Cet article explique comment mieux utiliser Emacs, ce merveilleux éditeur de texte. Dans chaque numéro, je présenterai une extension d'Emacs qui augmentera votre productivité, l'ensoleillement et la belle couleur verte de l'herbe.

3.1 Gagner du temps

Vous avez sûrement remarqué qu'Emacs se décarcasse pour vous permettre d'économiser la frappe. Le mini-tampon offre un mécanisme d'historique vous permettant de rappeler et d'éditer les commandes précédentes et de nombreuses saisies dans le mini-tampon tentent de compléter ce que vous tapez lorsque vous utilisez la touche de tabulation. Ce comportement a inspiré les bibliothèques plutôt de modules que de bibs --> readline et history, utilisées par de nombreux shells et interpréteurs de la ligne de commande.

Cet article traite d'une autre caractéristique permettant d'économiser la frappe sous Emacs : la possibilité d'utiliser les abréviations. Vous êtes fatigués de taper des phrases répétitives comme le nom de votre société, ou votre numéro de téléphone ? Les abréviations vous feront économiser le bout de vos doigts. Vous pouvez, par exemple, demander à Emacs d'étendre LAAS en Laboratoire d'Analyse et d'Architecture des Systèmes. L'expansion intervient dès que vous avez entré un caractère n'entrant pas dans la composition d'un mot après l'abréviation (une espace, par exemple, bien que la définition exacte de la séparation de mot dépend du mode utilisé).

C'est le mécanisme d'abréviation d'Emacs. Vous pouvez utiliser le mode mineur abbrev-mode, qui permet aux abbréviations de s'étendre automatiquement (activez ce mode en faisant M-x abbrev-mode ) ou vous pouvez les étendre à la demande en faisant C-x a e avec le curseur positionné après l'abbréviation.
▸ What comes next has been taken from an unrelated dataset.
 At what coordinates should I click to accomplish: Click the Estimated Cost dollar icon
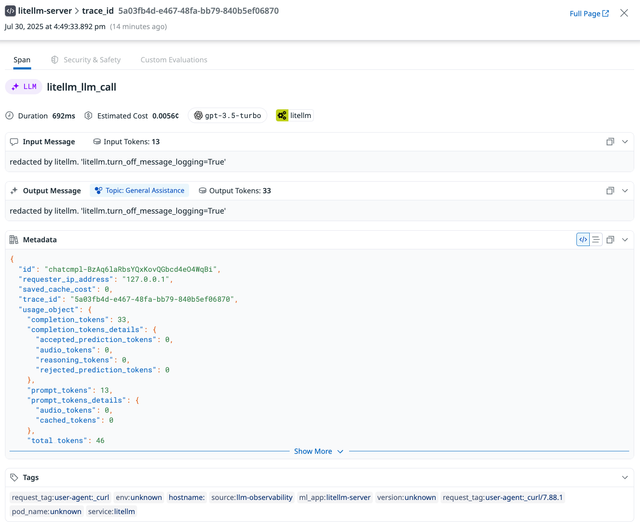89,116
Vos abréviations peuvent être sauvegardées dans un fichier lorsque vous quittez Emacs et rechargées automatiquement lorsque vous le lancez :

;; lire le fichier des abréviations, s'il y en a un
(setq-default abbrev-mode 't)
(if (file-exists-p abbrev-file-name)
    (read-abbrev-file))
(setq save-abbrevs t) ; redondant mais + explicite

Définir une abréviation

Pour définir une abréviation, tapez-la (LAAS dans l'exemple ci-dessus) dans un tampon, faites C-x a i g, puis entrez le texte qui lui correspondra dans le mini-tampon. Cette sybilline suite d'actions crée une abbréviation globale qui s'appliquera dans tous les modes. Essayez-la en la tapant et en faisant C-x a e (e pour expansion). Emacs vous permet aussi de créer des abréviations qui ne seront actives que dans un mode donné en faisant, cette fois, C-x a i l (dans un tampon se trouvant déjà dans le mode approprié). M-x list-abbrevs affiche la liste de toutes les abréviations définies.

Abréviations pour le courrier

Depuis la nuit des temps, les programmes de courrier d'Unix utilisent le fichier ~/.mailrc pour permettre aux utilisateurs de créer leurs propres alias de courrier. Le mécanisme mail-abbrev lit le contenu de ce fichier et définit les abbréviations qui seront étendues dans les champs To: et Cc: de tous les courriers que vous composez sous Emacs. Voici un exemple de fichier ~/.mailrc :

alias dsssl        dssslist@mulberrytech.com
alias cohorts      rabah jarboui almeida behnia
alias bond         "James Bond <bond@guerilla.net>"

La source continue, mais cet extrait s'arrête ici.